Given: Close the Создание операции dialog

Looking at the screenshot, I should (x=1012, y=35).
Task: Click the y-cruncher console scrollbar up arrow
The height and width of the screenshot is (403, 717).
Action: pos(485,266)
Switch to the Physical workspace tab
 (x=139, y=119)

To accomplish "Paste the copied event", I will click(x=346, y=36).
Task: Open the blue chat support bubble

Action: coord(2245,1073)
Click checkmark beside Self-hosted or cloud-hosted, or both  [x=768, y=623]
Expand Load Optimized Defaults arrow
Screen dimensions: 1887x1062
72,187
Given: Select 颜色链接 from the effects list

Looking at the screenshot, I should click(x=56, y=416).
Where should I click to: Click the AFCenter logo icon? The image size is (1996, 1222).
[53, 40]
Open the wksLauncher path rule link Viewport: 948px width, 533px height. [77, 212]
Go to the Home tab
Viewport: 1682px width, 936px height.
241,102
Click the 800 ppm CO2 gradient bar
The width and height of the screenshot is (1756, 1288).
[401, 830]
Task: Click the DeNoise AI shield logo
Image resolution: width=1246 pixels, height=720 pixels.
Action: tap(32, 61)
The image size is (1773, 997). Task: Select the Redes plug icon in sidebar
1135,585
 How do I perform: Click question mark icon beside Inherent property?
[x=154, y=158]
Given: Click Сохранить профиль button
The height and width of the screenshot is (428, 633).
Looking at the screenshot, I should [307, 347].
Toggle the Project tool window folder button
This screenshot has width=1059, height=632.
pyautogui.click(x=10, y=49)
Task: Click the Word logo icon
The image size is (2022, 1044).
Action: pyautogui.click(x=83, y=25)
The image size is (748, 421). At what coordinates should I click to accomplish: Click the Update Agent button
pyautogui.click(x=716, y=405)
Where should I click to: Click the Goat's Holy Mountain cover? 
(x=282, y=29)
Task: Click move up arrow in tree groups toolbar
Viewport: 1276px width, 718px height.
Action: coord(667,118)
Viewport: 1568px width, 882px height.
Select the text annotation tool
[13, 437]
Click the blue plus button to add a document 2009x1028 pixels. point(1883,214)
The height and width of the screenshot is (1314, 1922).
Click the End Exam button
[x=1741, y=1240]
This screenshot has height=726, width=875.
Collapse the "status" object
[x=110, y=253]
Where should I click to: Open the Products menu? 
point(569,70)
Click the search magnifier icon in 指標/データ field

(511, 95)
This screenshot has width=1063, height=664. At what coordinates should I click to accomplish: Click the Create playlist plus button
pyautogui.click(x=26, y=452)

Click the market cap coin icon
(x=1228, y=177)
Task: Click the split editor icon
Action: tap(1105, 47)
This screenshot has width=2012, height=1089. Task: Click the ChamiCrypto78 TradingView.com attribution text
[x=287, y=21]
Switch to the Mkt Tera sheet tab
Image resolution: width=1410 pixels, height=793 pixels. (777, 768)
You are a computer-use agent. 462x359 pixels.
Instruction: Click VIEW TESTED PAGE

______

**Description of the task**
Reproduce the entries in full, exactly as written.

**Answer area**
Given: Close the Создание операции dialog

Looking at the screenshot, I should (x=1012, y=35).
Task: Click the y-cruncher console scrollbar up arrow
The height and width of the screenshot is (403, 717).
Action: pos(485,266)
Switch to the Physical workspace tab
 (x=139, y=119)

To accomplish "Paste the copied event", I will click(x=346, y=36).
Task: Open the blue chat support bubble

Action: coord(2245,1073)
Click checkmark beside Self-hosted or cloud-hosted, or both  [x=768, y=623]
Expand Load Optimized Defaults arrow
Screen dimensions: 1887x1062
72,187
Given: Select 颜色链接 from the effects list

Looking at the screenshot, I should click(x=56, y=416).
Where should I click to: Click the AFCenter logo icon? The image size is (1996, 1222).
[53, 40]
Open the wksLauncher path rule link Viewport: 948px width, 533px height. [77, 212]
Go to the Home tab
Viewport: 1682px width, 936px height.
241,102
Click the 800 ppm CO2 gradient bar
The width and height of the screenshot is (1756, 1288).
[401, 830]
Task: Click the DeNoise AI shield logo
Image resolution: width=1246 pixels, height=720 pixels.
Action: tap(32, 61)
The image size is (1773, 997). Task: Select the Redes plug icon in sidebar
1135,585
 How do I perform: Click question mark icon beside Inherent property?
[x=154, y=158]
Given: Click Сохранить профиль button
The height and width of the screenshot is (428, 633).
Looking at the screenshot, I should [307, 347].
Toggle the Project tool window folder button
This screenshot has width=1059, height=632.
pyautogui.click(x=10, y=49)
Task: Click the Word logo icon
The image size is (2022, 1044).
Action: pyautogui.click(x=83, y=25)
The image size is (748, 421). At what coordinates should I click to accomplish: Click the Update Agent button
pyautogui.click(x=716, y=405)
Where should I click to: Click the Goat's Holy Mountain cover? 
(x=282, y=29)
Task: Click move up arrow in tree groups toolbar
Viewport: 1276px width, 718px height.
Action: coord(667,118)
Viewport: 1568px width, 882px height.
Select the text annotation tool
[13, 437]
Click the blue plus button to add a document 2009x1028 pixels. point(1883,214)
The height and width of the screenshot is (1314, 1922).
Click the End Exam button
[x=1741, y=1240]
This screenshot has height=726, width=875.
Collapse the "status" object
[x=110, y=253]
Where should I click to: Open the Products menu? 
point(569,70)
Click the search magnifier icon in 指標/データ field

(511, 95)
This screenshot has width=1063, height=664. At what coordinates should I click to accomplish: Click the Create playlist plus button
pyautogui.click(x=26, y=452)

Click the market cap coin icon
(x=1228, y=177)
Task: Click the split editor icon
Action: tap(1105, 47)
This screenshot has width=2012, height=1089. Task: Click the ChamiCrypto78 TradingView.com attribution text
[x=287, y=21]
Switch to the Mkt Tera sheet tab
Image resolution: width=1410 pixels, height=793 pixels. (777, 768)
You are a computer-use agent. 462x359 pixels.
Instruction: Click VIEW TESTED PAGE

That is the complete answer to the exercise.